_Given problem 1_.
Return the passage of the notebook excerpt that begins at "test_inputs = pd.read_parquet('test_inputs.parquet')" and ends after "was loaded properly.", copied word for word.
_Given problem 2_.
In the notebook excerpt, what function is applied to the weighted sum of the input features in a logistic regression model?

_Selected text_.
We can read the data back using pd.read_parquet.



In [None]:
%%time

train_inputs = pd.read_parquet('train_inputs.parquet')
val_inputs = pd.read_parquet('val_inputs.parquet')
test_inputs = pd.read_parquet('test_inputs.parquet')

train_targets = pd.read_parquet('train_targets.parquet')[target_col]
val_targets = pd.read_parquet('val_targets.parquet')[target_col]
test_targets = pd.read_parquet('test_targets.parquet')[target_col]


Let's verify that the data was loaded properly.



In [None]:
print('train_inputs:', train_inputs.shape)
print('train_targets:', train_targets.shape)
print('val_inputs:', val_inputs.shape)
print('val_targets:', val_targets.shape)
print('test_inputs:', test_inputs.shape)
print('test_targets:', test_targets.shape)

In [None]:
val_inputs

## Training a Logistic Regression Model

Logistic regression is a commonly used technique for solving binary classification problems. In a logistic regression model:

we take linear combination (or weighted sum of the input features)

we apply the sigmoid function to the result to obtain a number between 0 and 1

this number represents the probability of the input being classified as "Yes"

_Data_.
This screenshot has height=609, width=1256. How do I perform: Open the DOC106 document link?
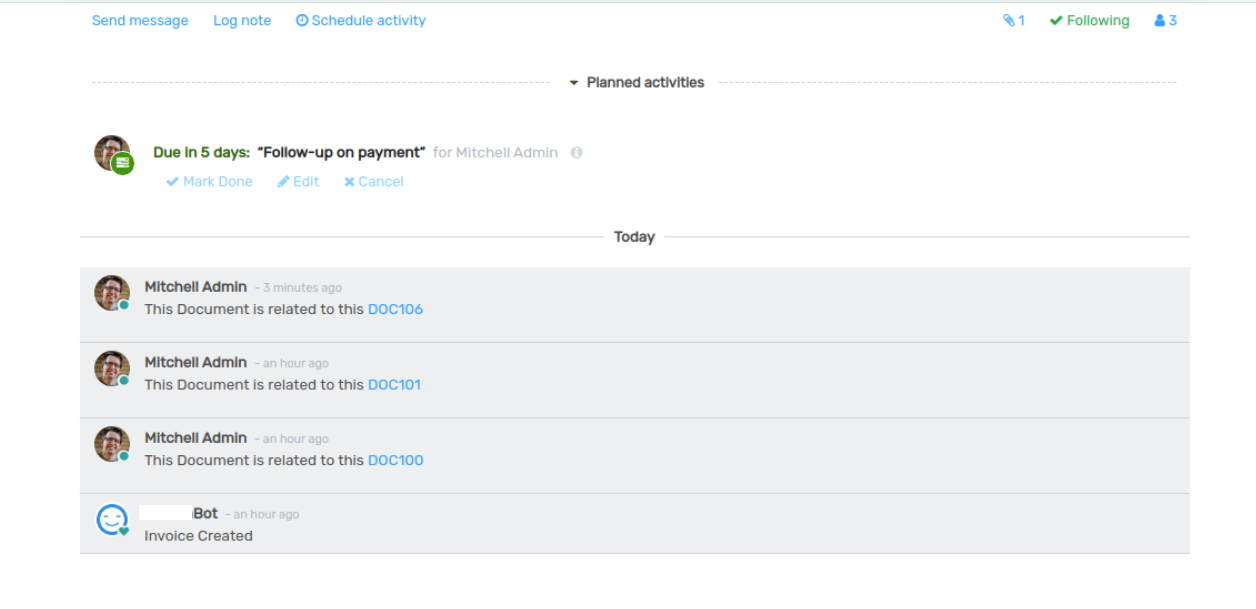click(x=395, y=310)
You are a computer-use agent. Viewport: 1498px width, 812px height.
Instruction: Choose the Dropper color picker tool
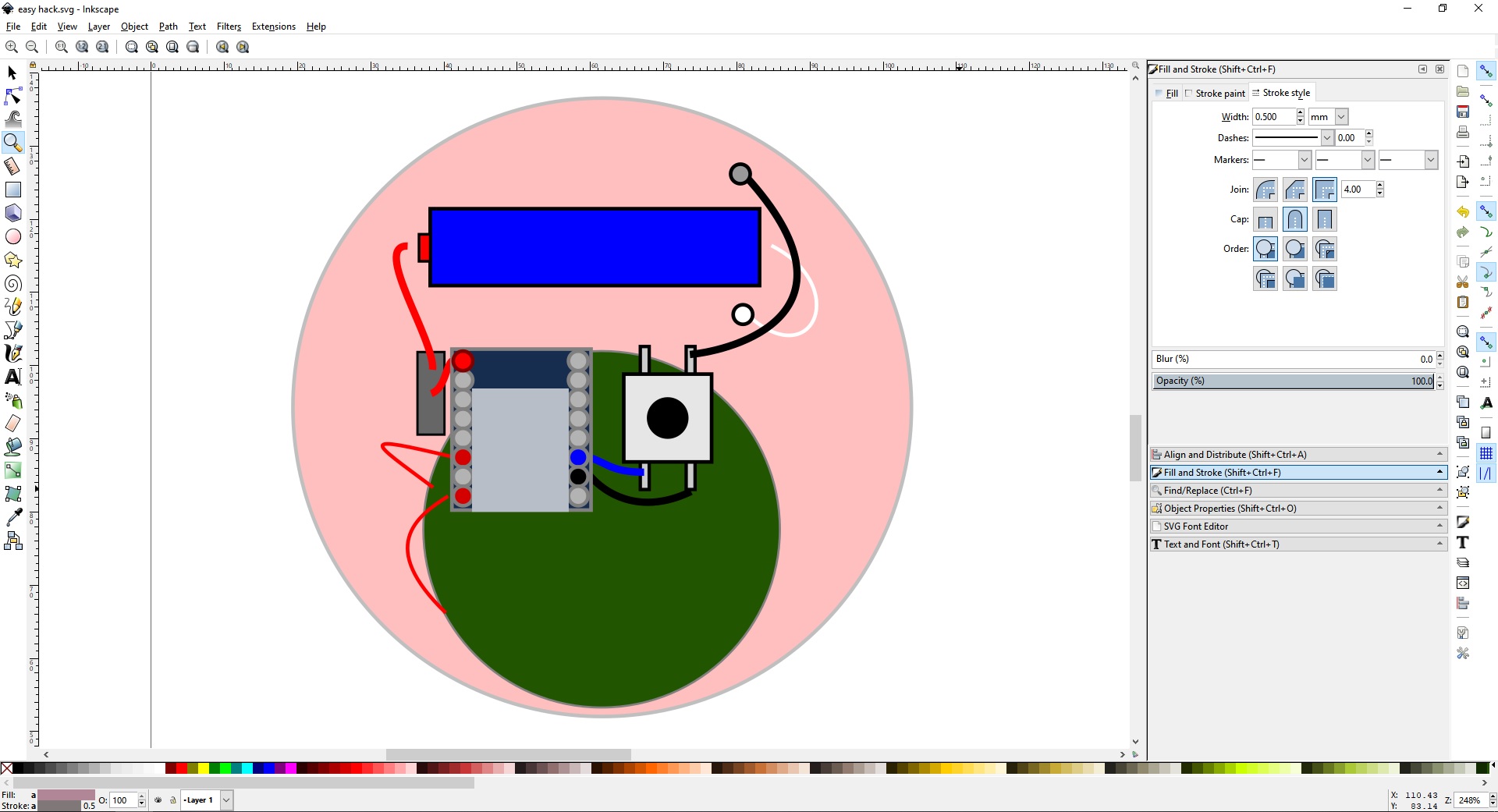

_Problem solution 1_.
test_inputs = pd.read_parquet('test_inputs.parquet')

train_targets = pd.read_parquet('train_targets.parquet')[target_col]
val_targets = pd.read_parquet('val_targets.parquet')[target_col]
test_targets = pd.read_parquet('test_targets.parquet')[target_col]


Let's verify that the data was loaded properly.

_Problem solution 2_.
The sigmoid function.